■ **TASK BRIEF**
Copy the items from the line containing "days (303, 493)" through the line containing "law (308, 398)", both included, substituting "Register" for "Renew" and changing nothing else. Give only those lines.

■ **DATASET EXCERPTS**
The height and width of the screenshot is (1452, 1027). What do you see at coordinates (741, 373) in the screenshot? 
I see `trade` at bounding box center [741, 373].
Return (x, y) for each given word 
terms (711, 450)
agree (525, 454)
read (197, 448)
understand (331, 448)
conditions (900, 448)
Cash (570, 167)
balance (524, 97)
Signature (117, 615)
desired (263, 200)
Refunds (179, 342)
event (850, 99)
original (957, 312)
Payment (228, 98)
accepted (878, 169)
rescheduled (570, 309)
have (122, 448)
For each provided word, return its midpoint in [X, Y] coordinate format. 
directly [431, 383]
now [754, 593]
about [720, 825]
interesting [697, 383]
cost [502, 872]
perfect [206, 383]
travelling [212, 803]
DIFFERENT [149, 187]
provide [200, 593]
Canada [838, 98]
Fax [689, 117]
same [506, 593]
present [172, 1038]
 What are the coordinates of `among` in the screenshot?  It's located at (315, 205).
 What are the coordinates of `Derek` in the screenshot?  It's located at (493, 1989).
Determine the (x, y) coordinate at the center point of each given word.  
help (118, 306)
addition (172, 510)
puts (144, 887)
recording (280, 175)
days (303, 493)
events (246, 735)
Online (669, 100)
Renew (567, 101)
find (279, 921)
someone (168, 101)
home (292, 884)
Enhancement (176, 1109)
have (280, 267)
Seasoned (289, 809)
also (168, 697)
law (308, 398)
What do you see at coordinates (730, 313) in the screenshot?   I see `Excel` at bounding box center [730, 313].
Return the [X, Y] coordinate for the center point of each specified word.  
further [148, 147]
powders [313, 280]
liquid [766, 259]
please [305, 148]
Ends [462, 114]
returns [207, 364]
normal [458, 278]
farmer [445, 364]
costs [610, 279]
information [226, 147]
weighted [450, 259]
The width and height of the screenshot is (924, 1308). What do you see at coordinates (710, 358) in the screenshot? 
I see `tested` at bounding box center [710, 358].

■ **ANSWER TO THIS EXERCISE**
days (303, 493)
events (246, 735)
Online (669, 100)
Register (567, 101)
find (279, 921)
someone (168, 101)
home (292, 884)
Enhancement (176, 1109)
have (280, 267)
Seasoned (289, 809)
also (168, 697)
law (308, 398)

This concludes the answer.